100%|████████████████████████████████████████████████████████████████████████████████| 318/318 [00:03<00:00, 86.78it/s]
caching latents...
0it [00:00, ?it/s]
create LoRA network. base dim (rank): 19, alpha: 1.0
neuron dropout: p=None, rank dropout: p=None, module dropout: p=None
create LoRA for Text Encoder 1:
create LoRA for Text Encoder 2:
create LoRA for Text Encoder: 264 modules.
create LoRA for U-Net: 722 modules.
enable LoRA for U-Net
prepare optimizer, data loader etc.
use Adafactor optimizer | {'scale_parameter': False, 'relative_step': False, 'warmup_init': False}
because max_grad_norm is set, clip_grad_norm is enabled. consider set to 0 / max_grad_normが設定されているためclip_grad_normが有効になります。0に設定して無効にしたほうがいいかもしれません
constant_with_warmup will be good / スケジューラはconstant_with_warmupが良いかもしれません
enable full bf16 training.
running training / 学習開始
  num train images * repeats / 学習画像の数×繰り返し回数: 780
  num reg images / 正則化画像の数: 279
  num batches per epoch / 1epochのバッチ数: 1560
  num epochs / epoch数: 8
  batch size per device / バッチサイズ: 1
  gradient accumulation steps / 勾配を合計するステップ数 = 1
  total optimization steps / 学習ステップ数: 12480
steps:   0%|                                                                                 | 0/12480 [00:00<?, ?it/s]
epoch 1/8
steps:   0%|▏                                                     | 50/12480 [1:01:55<256:36:01, 74.32s/it, loss=0.123]

I have an RTX 3080 GPU (10GB+16GB shared) and while training it uses the whole dedicated memory plus 2.5GB of the shared one but from my other tests with SD1.5 it doesn't seems to be a problem.

From what I read, speed should be 1 or 2s/it, I also read about a guy that reinstalled some package and solved this problem, but what to reinstall ? Other guys said they had this kind of issue with the last version, I'm confused...

2blackbar commented 1 year ago

Of course its not, tons of people have training broken and slow speeds like this, nobody has answer to this, its only with sdxl which is supposed to be easy to train

sangoi-exe commented 1 year ago

Not a bug, your parameters are using more VRAM than your GPU has, so the training script starts using regular RAM as well, which makes the training incredibly slow.
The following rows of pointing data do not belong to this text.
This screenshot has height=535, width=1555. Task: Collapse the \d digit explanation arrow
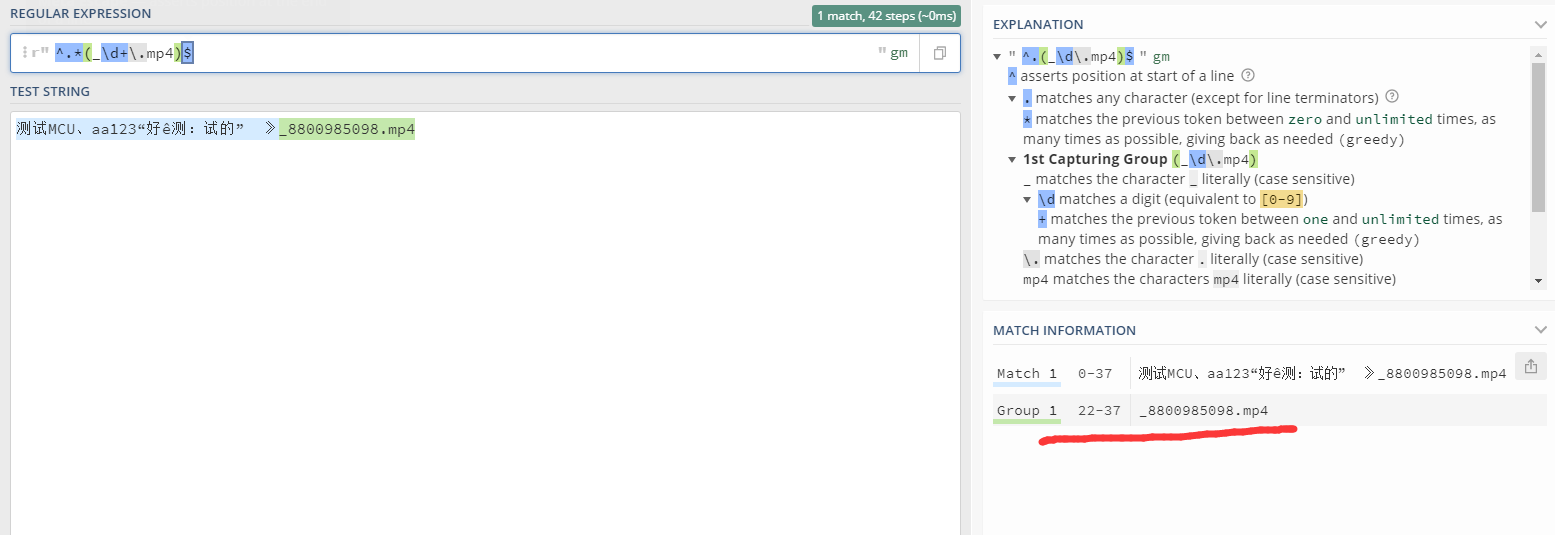pos(1028,199)
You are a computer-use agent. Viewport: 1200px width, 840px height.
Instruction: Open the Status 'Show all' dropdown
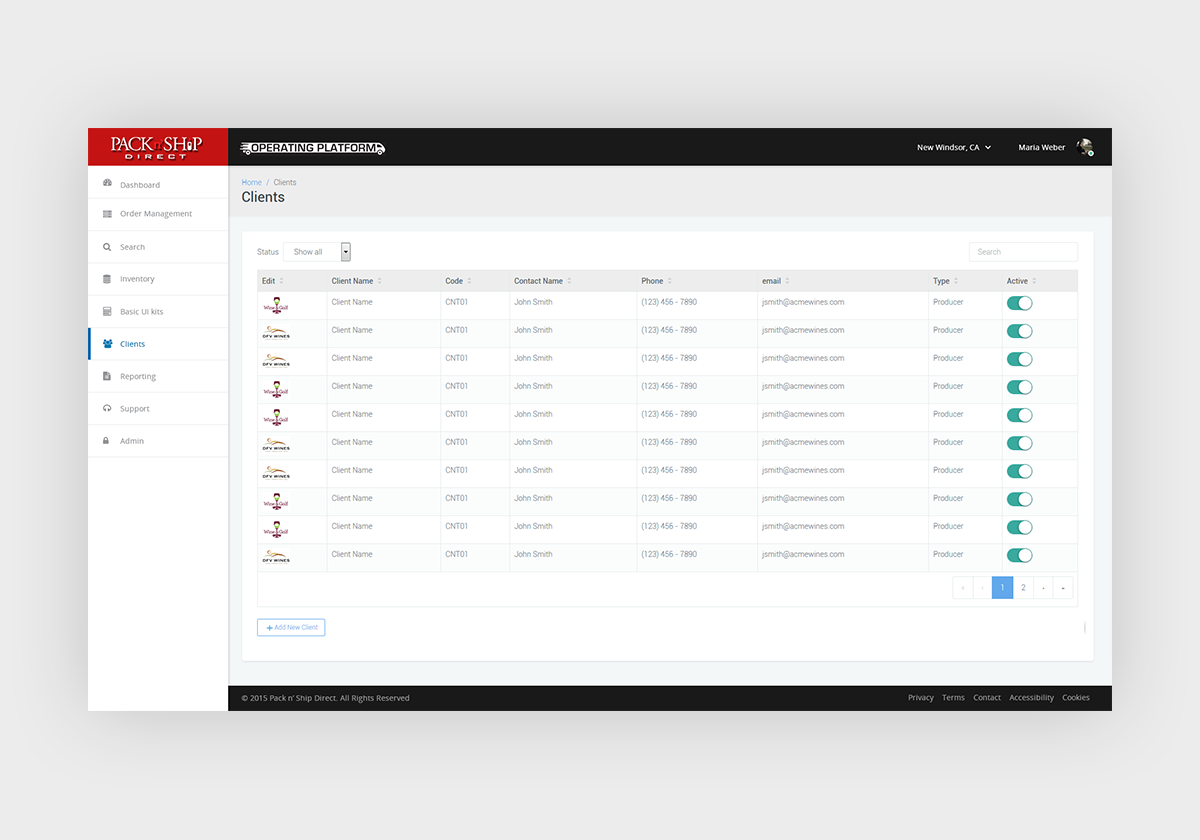tap(316, 252)
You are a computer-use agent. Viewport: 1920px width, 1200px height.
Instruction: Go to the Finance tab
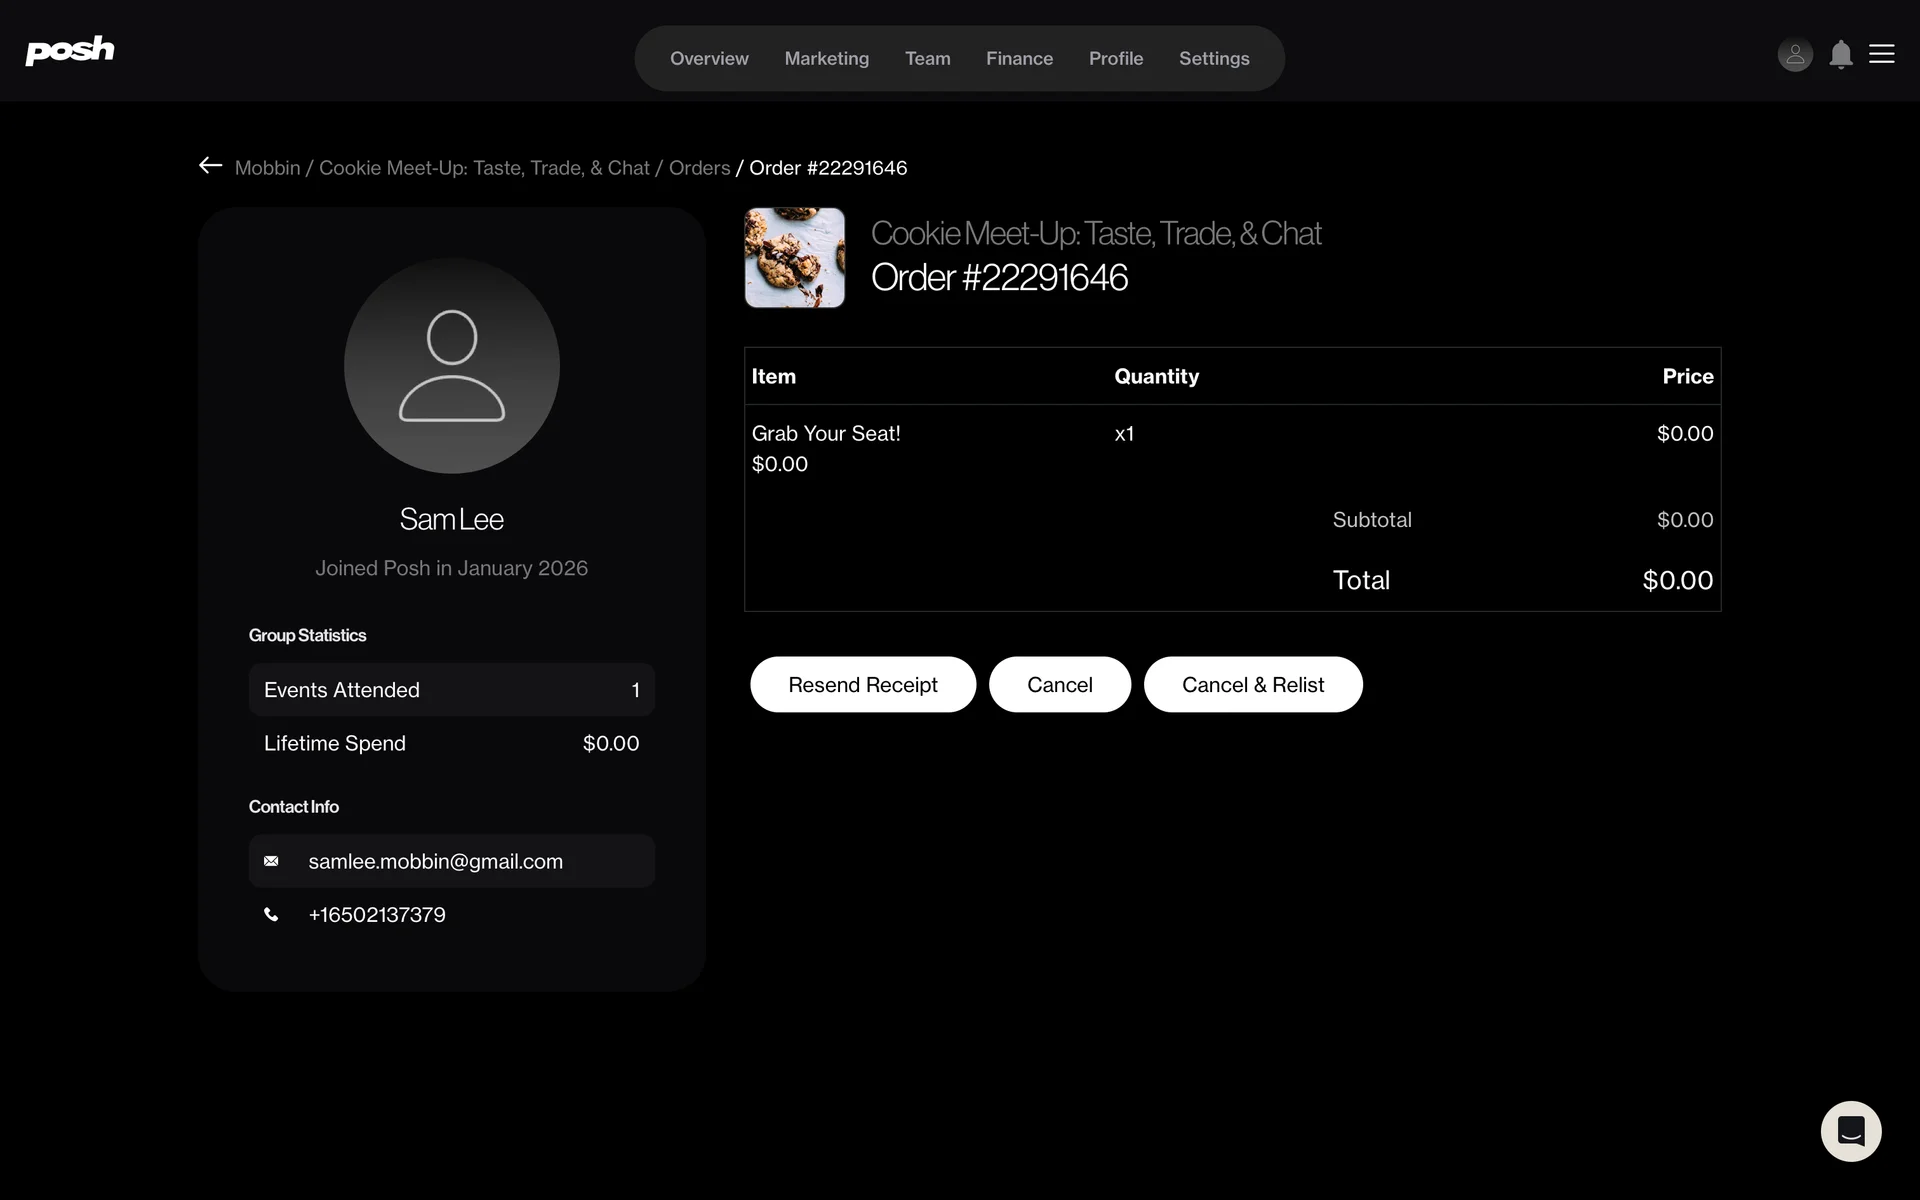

Review your parameters, optimizer, etc.

Entretoize commented 1 year ago

After applying all optimization listed on the kohya website, I'm able to keep vram usage below 9GB and traing run at 7s/it, so it seems you where true. Thanks !

JAssertz commented 1 year ago

@Entretoize go to https://www.nvidia.com/en-us/geforce/drivers select your gpu and downgrade to version 531 and that will fix your issue I had a new ver b4 and had like 6-12 s/it now its down to like ~1.2-.09s/it

Entretoize commented 1 year ago

I can't confirm, I'm still at 7s/it with a 531 version, maybe it depends on the RTX you have...

StaffanJOlsson commented 10 months ago

@Entretoize go to https://www.nvidia.com/en-us/geforce/drivers select your gpu and downgrade to version 531 and that will fix your issue I had a new ver b4 and had like 6-12 s/it now its down to like ~1.2-.09s/it

This did it for me, went from 12.4s/it to 1.9s/it However, 531 is now only available under studio drivers.

SchemingWeasel1 commented 10 months ago

Version 531 also worked for my RTX 3090. Jumped from 12it/s to 1.3it/s. Thanks for the tip!